We assume that we have a partition of \(\varOmega \) into the set of N nonoverlapping polygonal subdomains \(\{\varOmega _j\}_{j=1}^N\), such that they form a shape regular coarse partition of \(\varOmega \), as described in [7]. Accordingly, we assume that the intersection between two subdomains is either a vertex, an edge, or the empty set, and that there is a fixed number (M) of reference polygonal domains \(E_k\) (\(1 \le k \le M\)) of diameter one each, such that for each subdomain \(\varOmega _j\) there is an invertible affine map \(\mu _j(x)=B_jx+b_j\) which maps \(\varOmega _j\) to one of the reference domains \(E_{k(j)}\) (\(1\le k(j) \le M\)). Here \(B_j\) is a \(2\times 2\) nonsingular matrix and \(b_j\) a \(2\times 1\) vector, and

$$\begin{aligned} \Vert B_j\Vert _\infty \lesssim H_j^{-1}, \qquad \Vert B_j^{-1}\Vert _\infty \lesssim H_j, \end{aligned}$$

where \(H_j=\mathrm {diam}(\varOmega _j)\).

We assume that each subdomain \(\varOmega _k\) lies in exactly one of the polygonal subdomains \(\{D_j\}\) described earlier, and that none of their boundaries cross each other. The interface

$$\begin{aligned} \varGamma =\bigcup _{k=1}^N \partial \varOmega _k{\setminus } \partial \varOmega , \end{aligned}$$

which is the sum of all subdomain edges and subdomain vertices not lying on the boundary \(\partial \varOmega \), or crosspoints, plays a crucial role in the design of our preconditioner. We also assume that the primal mesh \(T_h\) is perfectly aligned with the partitioning of \(\varOmega \), in other words, no edges of the primal mesh cross any edge of the coarse substructure. As a consequence, the coefficient matrix A(x) restricted to a subdomain \(\varOmega _k\) is in \((W^{1,\infty }(\varOmega _k))^{2 \times 2}\), and hence (cf. (2.1))

• _TASK GOAL_
Repeat word for word the part of the partition passage that opens with the words "We assume that each" and closes with "hence (cf. (2.1))". The rows that follow are separate material, unrelated to the partition passage.

• _DATA RECORDS_
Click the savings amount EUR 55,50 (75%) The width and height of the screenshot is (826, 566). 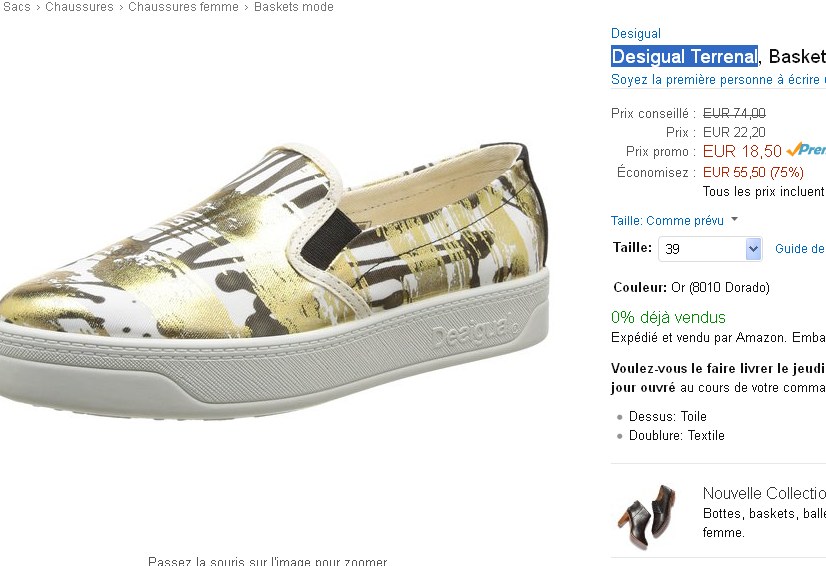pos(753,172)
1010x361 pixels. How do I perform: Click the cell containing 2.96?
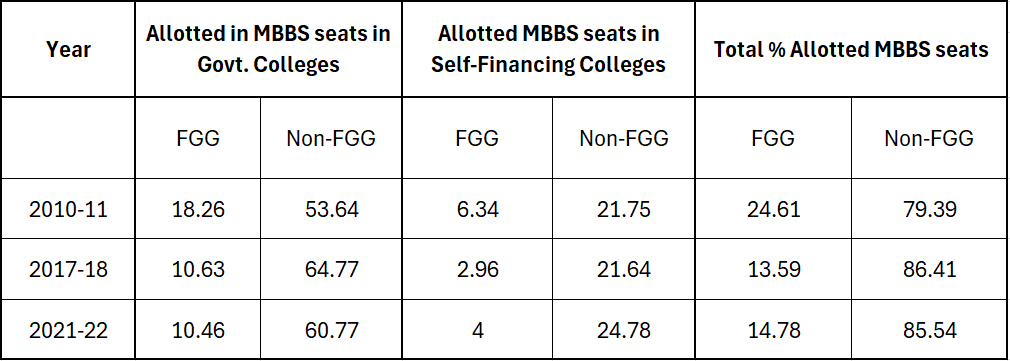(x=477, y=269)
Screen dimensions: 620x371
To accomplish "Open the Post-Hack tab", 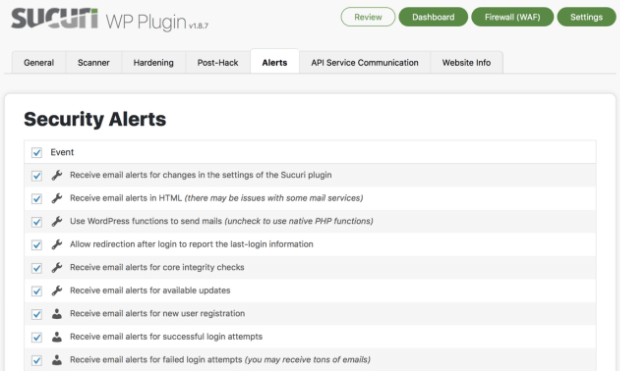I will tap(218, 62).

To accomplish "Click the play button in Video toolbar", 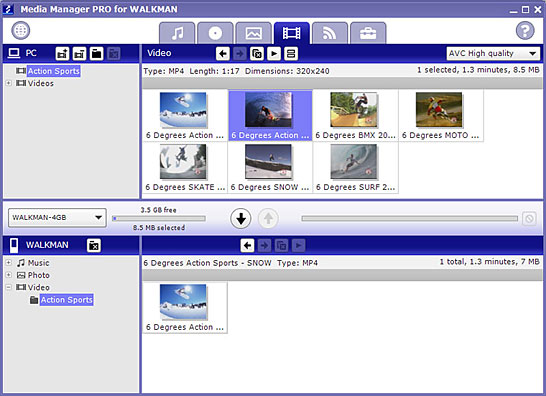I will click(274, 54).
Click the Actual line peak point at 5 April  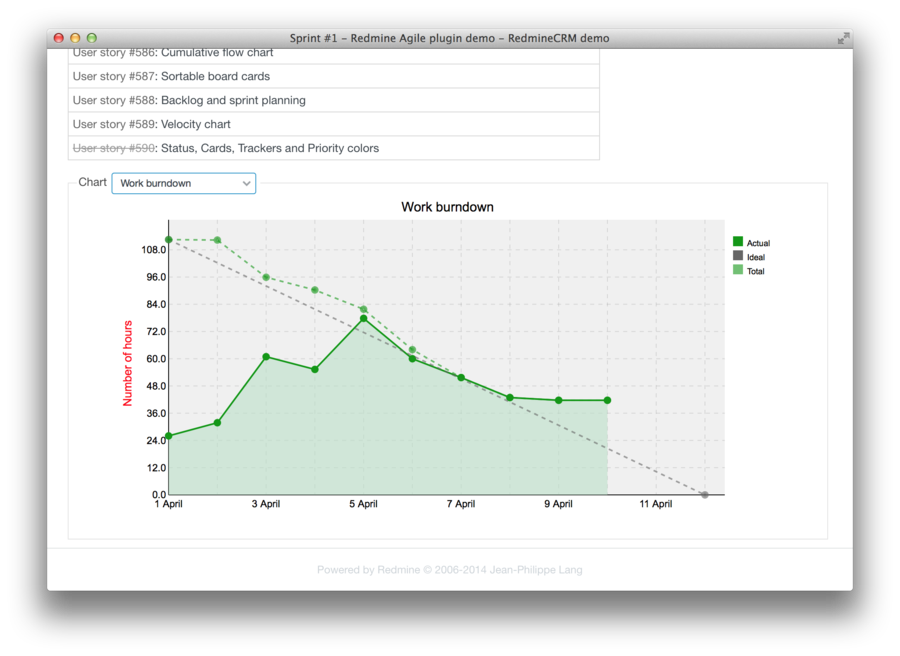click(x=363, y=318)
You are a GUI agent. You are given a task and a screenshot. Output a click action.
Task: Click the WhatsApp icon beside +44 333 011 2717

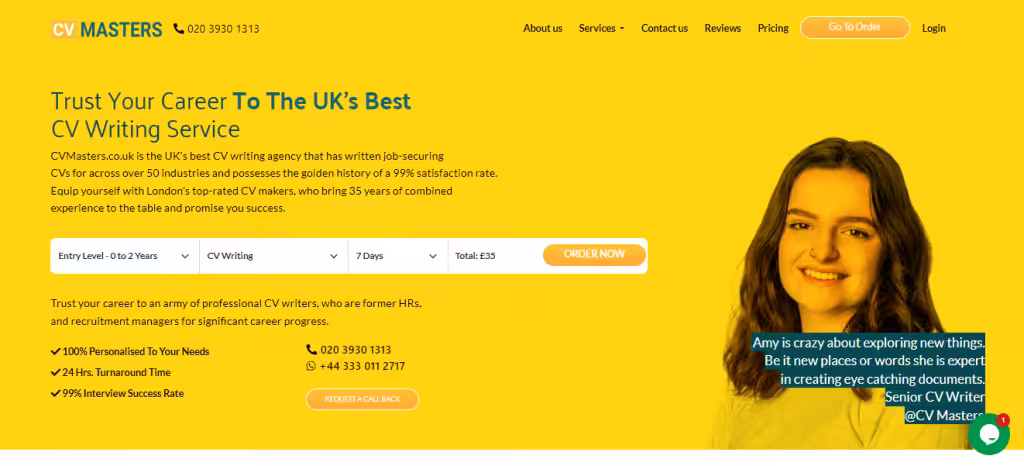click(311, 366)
--
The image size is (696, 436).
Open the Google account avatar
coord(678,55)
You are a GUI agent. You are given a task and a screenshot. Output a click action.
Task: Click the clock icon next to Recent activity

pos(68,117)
--
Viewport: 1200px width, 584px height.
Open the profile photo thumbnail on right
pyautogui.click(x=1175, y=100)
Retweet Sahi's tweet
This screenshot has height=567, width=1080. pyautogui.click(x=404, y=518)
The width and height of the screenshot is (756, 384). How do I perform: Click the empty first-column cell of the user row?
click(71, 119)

• _WORKED SOLUTION_
We assume that each subdomain \(\varOmega _k\) lies in exactly one of the polygonal subdomains \(\{D_j\}\) described earlier, and that none of their boundaries cross each other. The interface

$$\begin{aligned} \varGamma =\bigcup _{k=1}^N \partial \varOmega _k{\setminus } \partial \varOmega , \end{aligned}$$

which is the sum of all subdomain edges and subdomain vertices not lying on the boundary \(\partial \varOmega \), or crosspoints, plays a crucial role in the design of our preconditioner. We also assume that the primal mesh \(T_h\) is perfectly aligned with the partitioning of \(\varOmega \), in other words, no edges of the primal mesh cross any edge of the coarse substructure. As a consequence, the coefficient matrix A(x) restricted to a subdomain \(\varOmega _k\) is in \((W^{1,\infty }(\varOmega _k))^{2 \times 2}\), and hence (cf. (2.1))